---------- Material for the task ----------

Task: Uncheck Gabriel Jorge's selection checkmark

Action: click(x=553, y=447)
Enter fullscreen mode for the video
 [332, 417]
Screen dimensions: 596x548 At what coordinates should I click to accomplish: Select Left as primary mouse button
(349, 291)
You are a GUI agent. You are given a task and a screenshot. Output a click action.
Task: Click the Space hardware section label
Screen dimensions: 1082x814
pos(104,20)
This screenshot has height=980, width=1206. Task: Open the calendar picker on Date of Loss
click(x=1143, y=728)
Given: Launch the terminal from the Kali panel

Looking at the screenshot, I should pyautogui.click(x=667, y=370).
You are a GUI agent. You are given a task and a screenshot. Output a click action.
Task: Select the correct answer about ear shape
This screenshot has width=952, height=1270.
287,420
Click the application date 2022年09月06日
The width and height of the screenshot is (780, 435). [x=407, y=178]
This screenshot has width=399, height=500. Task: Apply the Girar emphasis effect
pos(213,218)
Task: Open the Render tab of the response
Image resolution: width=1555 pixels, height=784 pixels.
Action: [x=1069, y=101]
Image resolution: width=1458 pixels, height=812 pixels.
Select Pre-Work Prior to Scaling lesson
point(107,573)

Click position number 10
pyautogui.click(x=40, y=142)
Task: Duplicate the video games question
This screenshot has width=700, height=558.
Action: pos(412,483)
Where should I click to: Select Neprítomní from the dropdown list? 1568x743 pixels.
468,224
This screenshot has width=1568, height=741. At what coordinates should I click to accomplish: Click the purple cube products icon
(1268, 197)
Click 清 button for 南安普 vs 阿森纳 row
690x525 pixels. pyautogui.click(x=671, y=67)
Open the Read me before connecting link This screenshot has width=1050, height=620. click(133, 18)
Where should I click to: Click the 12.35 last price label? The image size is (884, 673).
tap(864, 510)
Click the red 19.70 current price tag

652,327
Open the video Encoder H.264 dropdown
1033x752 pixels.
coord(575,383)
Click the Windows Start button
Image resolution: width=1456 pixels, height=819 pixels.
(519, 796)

----------

What is asked: Locate every line in the listing above that contains the string "dimensions", and copy each of those lines in full.

Result of this task:
Screen dimensions: 596x548 At what coordinates should I click to accomplish: Select Left as primary mouse button
Screen dimensions: 1082x814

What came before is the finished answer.